The following are the critical components of the pilot light at the DR site:
  • Database Tier

    The Oracle Cloud Infrastructure Database service enables you to provision your entire database in the DR site (availability domain, region, or both) without enabling production-sized resources. When DR is activated, you can enable more resources, with a single REST API call to the service without restarting the database server.

  • Application Tier

    You deploy only one application server in your DR site (availability domain, region, or both) that contains all your latest configuration. You can use the custom images feature in Oracle Cloud Infrastructure to back up your OS and applications periodically and then use these images to provision new servers when the DR site is activated.

    For example, if a production site contains eight application servers, you deploy only one application server in the DR site and keep it synchronized with the primary site by using rsync or another tool. You create a custom image from this server in the DR site daily that can be used to provision the remaining seven servers when DR is activated.

  • Networking Tier
    Use the following Oracle Cloud Infrastructure features and services in your pilot light at the DR site
    • IP addresses (private and public)
    • DNS service
    • Load balancing service

Use an Active Standby

An Active Standby (versus mounted standby) is a standby that is open read only while recovering the database. Active standby requires the Active Data Guard feature and license.

With Active Data Guard, the physical standby can be leveraged for reads and reporting reducing the potential workload on the primary. Active Data Guard provides comprehensive data protection with auto block repair of physical data corruptions and checks for other types of data corruptions such as lost writes and logical block corruptions. With mounted standby, you will also take advantage of many of data protection benefits except for auto block repair of physical block corruptions. Recovery time (RTO) and data loss (RPO) are typically very low when failing over to any standby database regardless if it's open read only or not.

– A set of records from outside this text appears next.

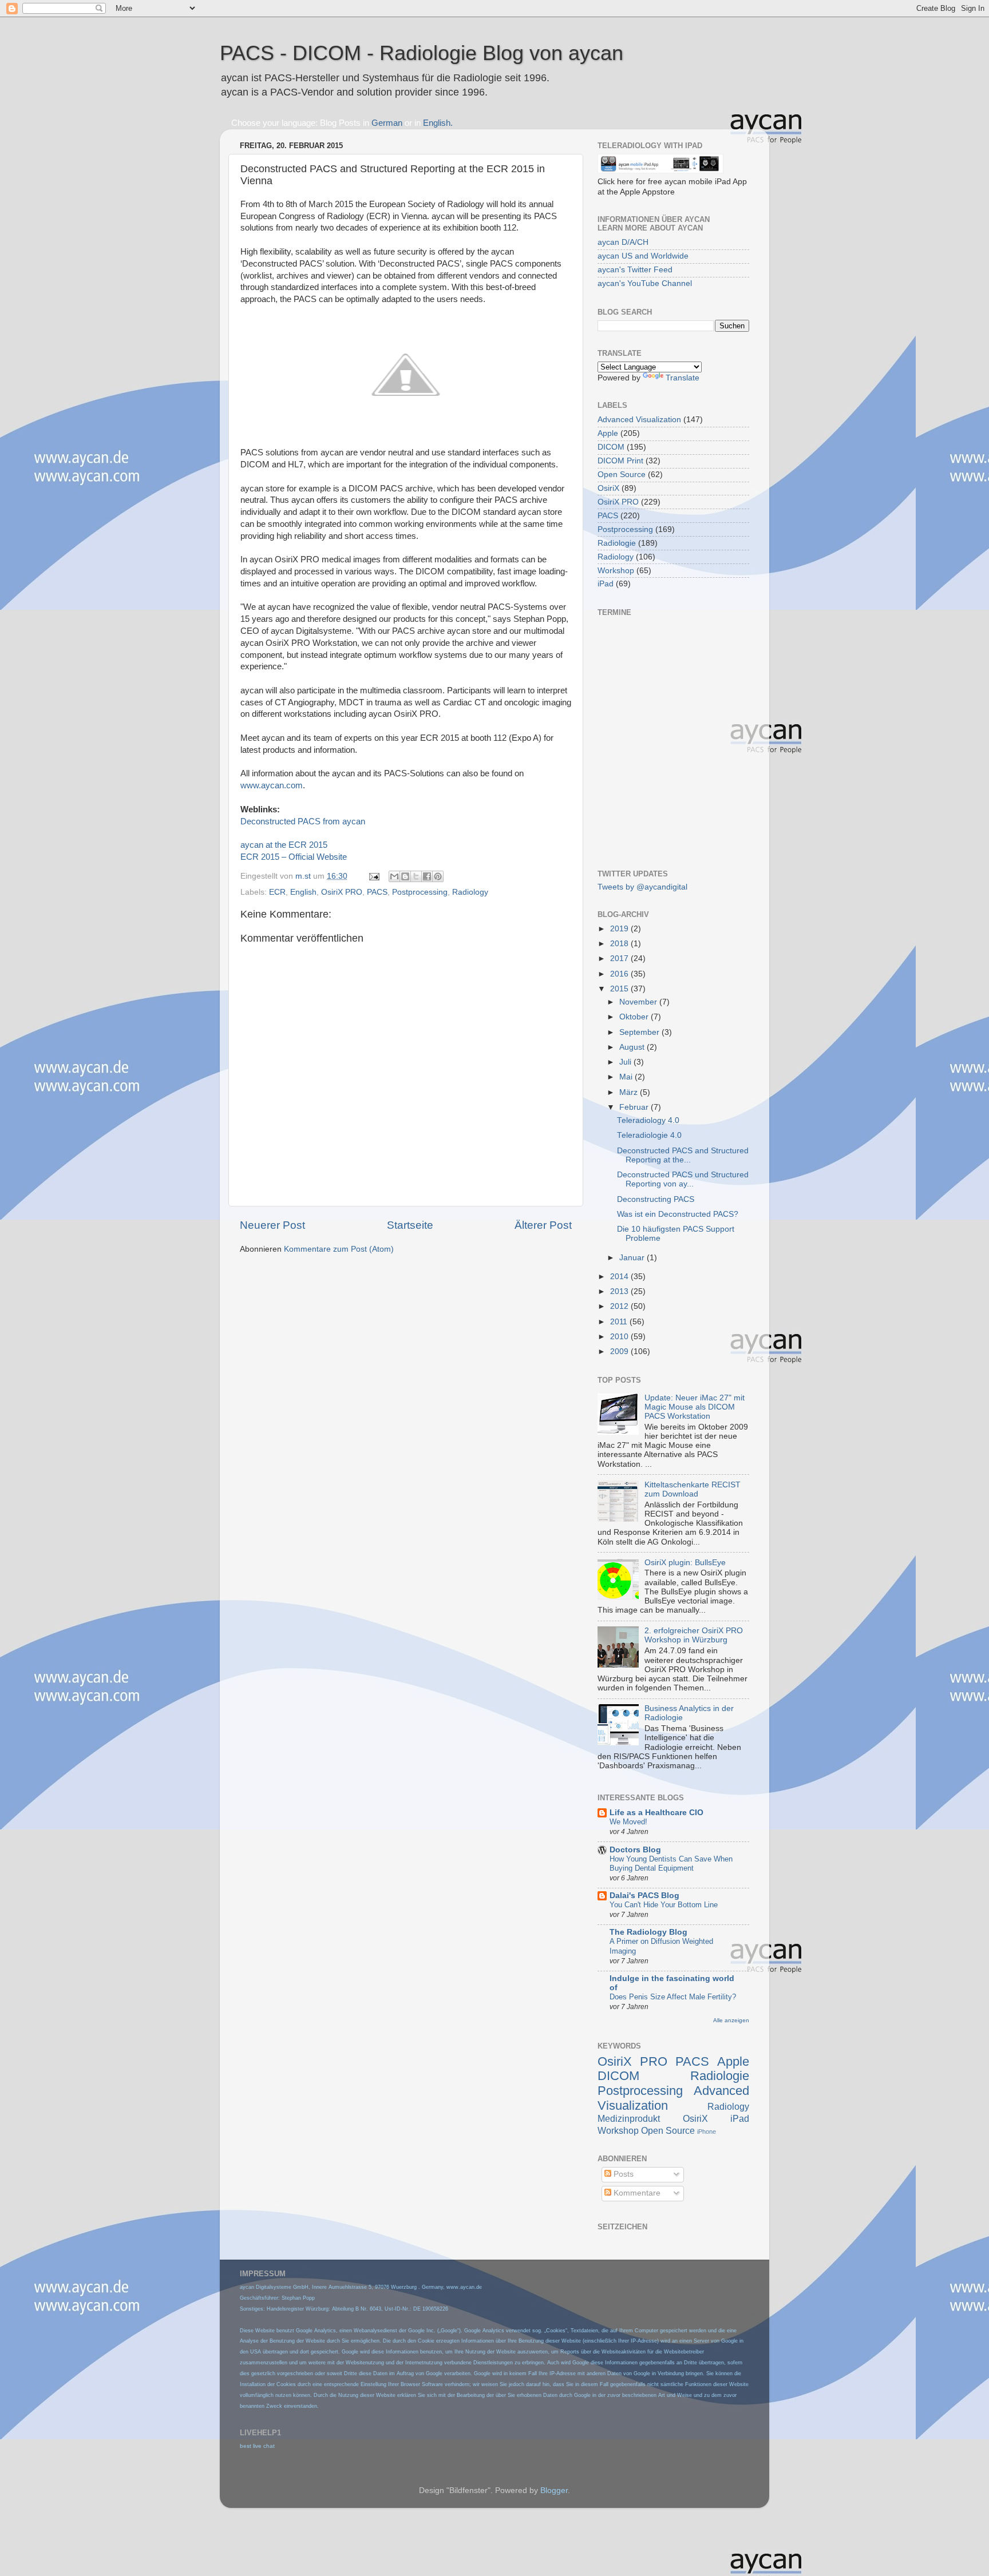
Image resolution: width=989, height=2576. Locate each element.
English (303, 892)
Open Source (622, 474)
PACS (377, 892)
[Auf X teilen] (416, 876)
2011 (620, 1321)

When selecting a DR method, consider whether you want symmetric or asymmetric resources:

  • Symmetric resources: This is the recommended architecture so that the standby is symmetric to the primary system to ensure application and database performance is similar or identical at time of role transition. This is also ensures the standby database has sufficient resources to keep up with the production workload so data loss is minimal at the time of a disaster. If deployed as an Active Standby Database or with the Active Data Guard option, then the standby is open read only while providing DR protection. This allows you to offload reporting and queries.

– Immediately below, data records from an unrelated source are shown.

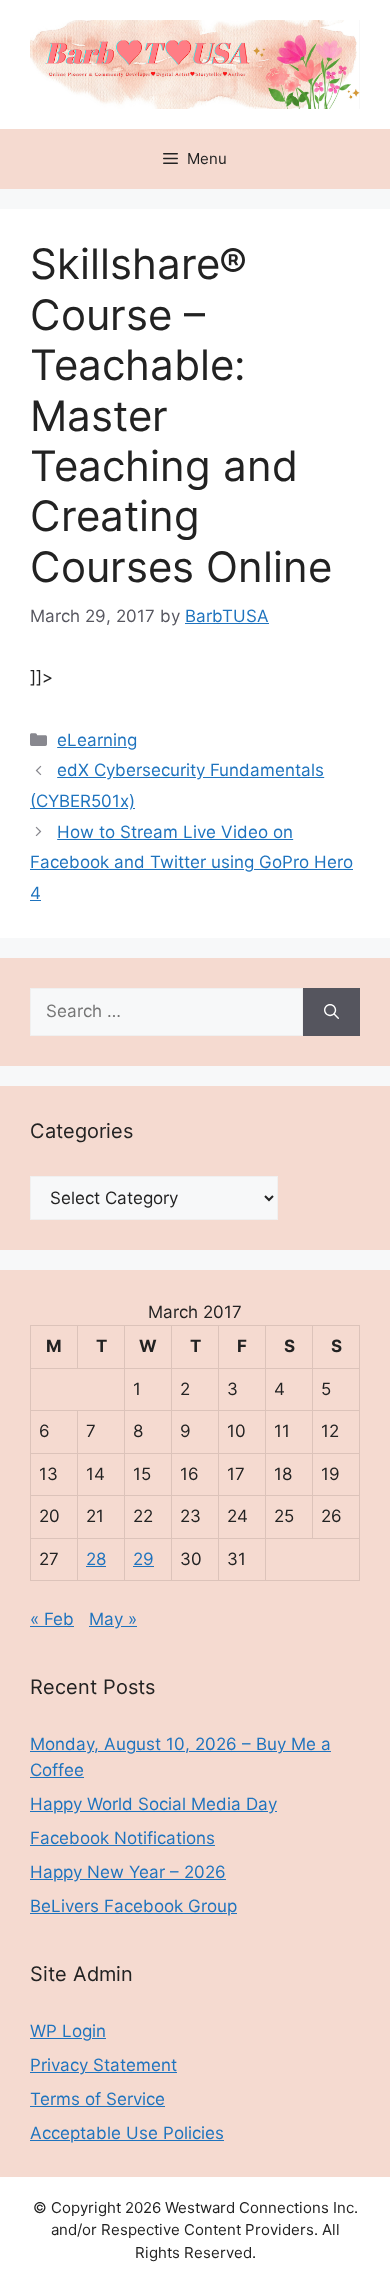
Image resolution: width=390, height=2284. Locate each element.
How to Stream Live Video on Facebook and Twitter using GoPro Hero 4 (191, 862)
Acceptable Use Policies (127, 2133)
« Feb (52, 1619)
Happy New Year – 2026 (128, 1872)
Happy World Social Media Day (153, 1804)
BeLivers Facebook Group (133, 1906)
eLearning (97, 740)
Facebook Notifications (122, 1838)
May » (113, 1619)
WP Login (68, 2031)
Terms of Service (97, 2099)
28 (96, 1559)
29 (143, 1559)
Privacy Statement (103, 2065)
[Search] (331, 1012)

  • Asymmetric resources: This architecture is a scale down configuration of the standby environment. With Active Data Guard, the standby can still be read only providing the same benefits to offload work to the standby. However after failover, the performance may not be the same unless you scale up the system to match the primary.

    Asymmetric or smaller standby systems cost less, but may have less compute, CPU, and memory to reduce costs. The trade off is after role transition or a failover event, you must either scale up (expand) to match your previous primary system, or accept lower performance or reduced functionality.

Use a Cold Standby

The term cold standby is used to describe a DR scenario in which a redundant replica of the primary environment is deployed at a DR site. The cold standby environment is activated only if the primary system fails. This approach provides production continuity with a well defined activation time for the switchover.

Oracle Cloud Infrastructure supports automated (programmatic) deployment of a cold standby environment that keeps the cost of maintaining such an environment to a minimum. You're billed for only the active resources and any persistent storage that you consume at the DR site.